Personal information
- Full name: Andreas Neuendorf
- Date of birth: 9 February 1975 (age 50)
- Place of birth: West Berlin, West Germany
- Height: 1.78 m (5 ft 10 in)
- Position(s): Midfielder

Senior career*
- Years: Team / Apps / (Gls)
- 1992–1994: Reinickendorfer Füchse / 33 / (2)
- 1994–1997: Bayer Leverkusen / 44 / (1)
- 1998–2000: Hertha BSC / 30 / (3)
- 2000–2001: Bayer Leverkusen / 7 / (0)
- 2001–2007: Hertha BSC / 119 / (12)
- 2007–2010: FC Ingolstadt 04 / 58 / (3)
- 2010–2014: Hertha BSC II / 73 / (8)
- 2010: Hertha BSC / 1 / (0)
- Total:  / 365 / (29)

International career
- 1994–1998: Germany U-21 / 23 / (1)

Managerial career
- 2019–2021: Hertha BSC II
- 2021–: Hertha BSC (assistant)

= Andreas Neuendorf =

German footballer

Andreas "Zecke" Neuendorf (born 9 February 1975) is a German former professional footballer who played as a midfielder.

==Career==
Neuendorf has played for Bayer Leverkusen and Hertha BSC. He left Berlin after the 2006–07 season, having played with the club for six years.
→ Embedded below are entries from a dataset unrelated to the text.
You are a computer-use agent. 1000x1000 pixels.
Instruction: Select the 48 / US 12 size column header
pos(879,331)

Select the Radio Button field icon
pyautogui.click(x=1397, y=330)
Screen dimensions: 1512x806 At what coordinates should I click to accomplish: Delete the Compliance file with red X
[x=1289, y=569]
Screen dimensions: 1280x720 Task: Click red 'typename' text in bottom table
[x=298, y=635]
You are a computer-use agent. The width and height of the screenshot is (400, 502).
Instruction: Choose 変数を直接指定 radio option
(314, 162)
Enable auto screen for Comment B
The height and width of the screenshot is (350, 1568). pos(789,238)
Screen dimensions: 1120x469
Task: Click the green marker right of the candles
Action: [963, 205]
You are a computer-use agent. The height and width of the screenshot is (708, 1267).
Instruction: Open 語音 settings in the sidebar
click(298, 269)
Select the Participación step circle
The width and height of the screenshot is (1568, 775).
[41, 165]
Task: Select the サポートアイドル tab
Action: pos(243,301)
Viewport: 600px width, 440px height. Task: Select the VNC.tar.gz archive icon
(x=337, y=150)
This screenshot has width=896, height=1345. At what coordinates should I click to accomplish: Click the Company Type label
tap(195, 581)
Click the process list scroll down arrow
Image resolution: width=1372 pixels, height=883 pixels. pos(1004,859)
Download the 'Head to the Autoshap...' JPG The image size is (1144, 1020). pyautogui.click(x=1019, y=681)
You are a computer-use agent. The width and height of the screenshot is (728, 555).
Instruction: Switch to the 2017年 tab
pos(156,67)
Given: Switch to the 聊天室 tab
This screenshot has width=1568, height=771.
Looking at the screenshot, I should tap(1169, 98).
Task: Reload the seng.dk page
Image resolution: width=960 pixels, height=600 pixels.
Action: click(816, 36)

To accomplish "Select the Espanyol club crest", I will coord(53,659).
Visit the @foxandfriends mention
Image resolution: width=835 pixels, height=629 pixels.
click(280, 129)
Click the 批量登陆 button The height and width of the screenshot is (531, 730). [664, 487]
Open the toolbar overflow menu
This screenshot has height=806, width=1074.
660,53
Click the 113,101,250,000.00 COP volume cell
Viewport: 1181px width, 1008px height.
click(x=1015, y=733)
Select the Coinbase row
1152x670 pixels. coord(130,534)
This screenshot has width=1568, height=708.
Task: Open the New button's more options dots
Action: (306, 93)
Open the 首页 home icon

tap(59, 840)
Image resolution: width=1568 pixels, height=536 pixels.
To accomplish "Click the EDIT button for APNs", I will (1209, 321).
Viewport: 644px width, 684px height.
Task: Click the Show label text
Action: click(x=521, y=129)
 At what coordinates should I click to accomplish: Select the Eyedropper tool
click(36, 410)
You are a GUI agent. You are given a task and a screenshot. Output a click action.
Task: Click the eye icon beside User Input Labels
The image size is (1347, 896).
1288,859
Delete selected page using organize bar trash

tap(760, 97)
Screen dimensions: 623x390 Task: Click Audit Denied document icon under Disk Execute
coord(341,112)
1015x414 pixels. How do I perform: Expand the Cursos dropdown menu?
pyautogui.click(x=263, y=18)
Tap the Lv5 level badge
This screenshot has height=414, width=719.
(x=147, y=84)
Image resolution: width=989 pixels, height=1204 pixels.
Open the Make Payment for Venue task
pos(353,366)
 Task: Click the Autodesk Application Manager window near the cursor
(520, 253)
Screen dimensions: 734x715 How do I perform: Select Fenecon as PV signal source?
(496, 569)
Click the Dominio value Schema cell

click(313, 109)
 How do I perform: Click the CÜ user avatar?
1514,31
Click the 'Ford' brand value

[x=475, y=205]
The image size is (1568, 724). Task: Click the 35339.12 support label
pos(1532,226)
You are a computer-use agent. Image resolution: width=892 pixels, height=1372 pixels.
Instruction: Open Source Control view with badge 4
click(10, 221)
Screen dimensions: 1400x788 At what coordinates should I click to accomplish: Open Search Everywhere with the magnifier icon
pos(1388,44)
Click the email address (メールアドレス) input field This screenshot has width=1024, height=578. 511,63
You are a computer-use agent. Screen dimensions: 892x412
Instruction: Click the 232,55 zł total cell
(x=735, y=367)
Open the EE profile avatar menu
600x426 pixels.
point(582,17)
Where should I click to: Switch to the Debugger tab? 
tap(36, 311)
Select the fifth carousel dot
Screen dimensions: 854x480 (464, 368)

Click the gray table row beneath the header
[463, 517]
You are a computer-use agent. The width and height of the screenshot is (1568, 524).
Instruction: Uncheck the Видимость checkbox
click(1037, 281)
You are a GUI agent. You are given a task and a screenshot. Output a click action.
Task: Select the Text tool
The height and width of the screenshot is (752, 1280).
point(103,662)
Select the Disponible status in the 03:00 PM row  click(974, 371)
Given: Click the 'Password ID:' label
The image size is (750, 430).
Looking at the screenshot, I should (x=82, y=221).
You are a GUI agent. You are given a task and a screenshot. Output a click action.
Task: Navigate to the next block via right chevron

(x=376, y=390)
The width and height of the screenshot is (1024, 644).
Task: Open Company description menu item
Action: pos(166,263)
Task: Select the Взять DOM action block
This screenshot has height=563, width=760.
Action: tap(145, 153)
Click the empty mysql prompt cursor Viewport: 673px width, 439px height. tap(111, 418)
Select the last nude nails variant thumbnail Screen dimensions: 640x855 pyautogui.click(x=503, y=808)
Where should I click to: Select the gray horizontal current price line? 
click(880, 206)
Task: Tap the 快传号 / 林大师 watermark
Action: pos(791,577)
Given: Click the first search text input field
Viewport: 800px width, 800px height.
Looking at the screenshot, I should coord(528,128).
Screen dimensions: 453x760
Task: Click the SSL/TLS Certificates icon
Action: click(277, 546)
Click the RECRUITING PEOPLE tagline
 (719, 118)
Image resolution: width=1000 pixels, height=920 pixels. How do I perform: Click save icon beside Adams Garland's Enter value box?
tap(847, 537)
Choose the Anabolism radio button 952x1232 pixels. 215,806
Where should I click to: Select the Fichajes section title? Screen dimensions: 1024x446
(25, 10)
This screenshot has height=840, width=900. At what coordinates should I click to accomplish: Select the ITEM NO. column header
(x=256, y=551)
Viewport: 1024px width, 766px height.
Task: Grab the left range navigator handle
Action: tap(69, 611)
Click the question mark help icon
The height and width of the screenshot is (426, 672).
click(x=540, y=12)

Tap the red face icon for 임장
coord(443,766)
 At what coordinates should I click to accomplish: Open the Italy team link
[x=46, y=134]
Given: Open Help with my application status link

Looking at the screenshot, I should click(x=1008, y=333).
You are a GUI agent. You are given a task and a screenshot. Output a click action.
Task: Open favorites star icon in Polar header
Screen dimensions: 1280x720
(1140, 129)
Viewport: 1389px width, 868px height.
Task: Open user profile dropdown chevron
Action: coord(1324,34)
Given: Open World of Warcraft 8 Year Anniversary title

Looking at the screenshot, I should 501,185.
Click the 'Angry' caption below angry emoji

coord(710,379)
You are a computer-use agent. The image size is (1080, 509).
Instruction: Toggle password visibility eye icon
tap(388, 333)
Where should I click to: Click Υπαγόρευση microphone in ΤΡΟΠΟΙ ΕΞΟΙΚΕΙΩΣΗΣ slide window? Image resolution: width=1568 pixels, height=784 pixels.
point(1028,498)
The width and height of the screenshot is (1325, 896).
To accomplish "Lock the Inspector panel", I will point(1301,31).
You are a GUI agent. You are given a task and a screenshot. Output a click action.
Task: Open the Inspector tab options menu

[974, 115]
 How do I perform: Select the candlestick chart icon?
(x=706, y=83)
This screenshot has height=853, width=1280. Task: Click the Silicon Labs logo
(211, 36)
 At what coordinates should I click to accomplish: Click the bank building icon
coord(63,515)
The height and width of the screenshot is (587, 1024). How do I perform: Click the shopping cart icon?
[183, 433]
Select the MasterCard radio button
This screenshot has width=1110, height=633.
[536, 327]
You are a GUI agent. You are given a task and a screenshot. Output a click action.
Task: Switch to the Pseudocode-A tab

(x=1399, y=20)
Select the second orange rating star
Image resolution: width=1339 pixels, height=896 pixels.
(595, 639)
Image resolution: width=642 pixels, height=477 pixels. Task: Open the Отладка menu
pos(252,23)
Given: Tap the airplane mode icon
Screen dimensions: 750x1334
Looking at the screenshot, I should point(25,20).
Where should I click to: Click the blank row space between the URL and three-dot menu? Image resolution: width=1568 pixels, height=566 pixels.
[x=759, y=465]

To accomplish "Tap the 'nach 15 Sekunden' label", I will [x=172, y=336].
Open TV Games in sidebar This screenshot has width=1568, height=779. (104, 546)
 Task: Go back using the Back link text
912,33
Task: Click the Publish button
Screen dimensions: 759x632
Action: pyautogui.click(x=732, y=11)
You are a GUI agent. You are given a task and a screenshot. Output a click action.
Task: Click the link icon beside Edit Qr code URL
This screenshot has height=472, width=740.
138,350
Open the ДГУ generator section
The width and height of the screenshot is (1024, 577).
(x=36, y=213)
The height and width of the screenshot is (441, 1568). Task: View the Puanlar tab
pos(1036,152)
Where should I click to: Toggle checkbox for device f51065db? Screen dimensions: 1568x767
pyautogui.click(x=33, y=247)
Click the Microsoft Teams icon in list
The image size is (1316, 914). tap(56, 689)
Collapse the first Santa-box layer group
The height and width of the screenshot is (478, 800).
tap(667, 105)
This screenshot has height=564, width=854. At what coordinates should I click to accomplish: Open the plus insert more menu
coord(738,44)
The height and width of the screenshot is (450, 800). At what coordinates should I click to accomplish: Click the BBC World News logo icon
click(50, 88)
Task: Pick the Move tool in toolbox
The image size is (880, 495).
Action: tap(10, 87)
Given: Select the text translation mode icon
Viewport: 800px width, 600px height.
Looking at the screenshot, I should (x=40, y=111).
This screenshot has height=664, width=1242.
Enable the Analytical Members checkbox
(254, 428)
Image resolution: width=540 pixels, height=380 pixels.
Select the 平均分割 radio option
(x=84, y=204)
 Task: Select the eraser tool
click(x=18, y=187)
After three years with FC Ingolstadt 04, he returned to Hertha in 2010.

==Nickname==
Neuendorf is nicknamed "Zecke" (German for tick), a name that was given to him by Leverkusen team-mate Ulf Kirsten after Neuendorf fell ill from a tick bite. He wears the name on his shirt, similar the common practice among Brazilian footballers, and it is listed in his passport as his stage name.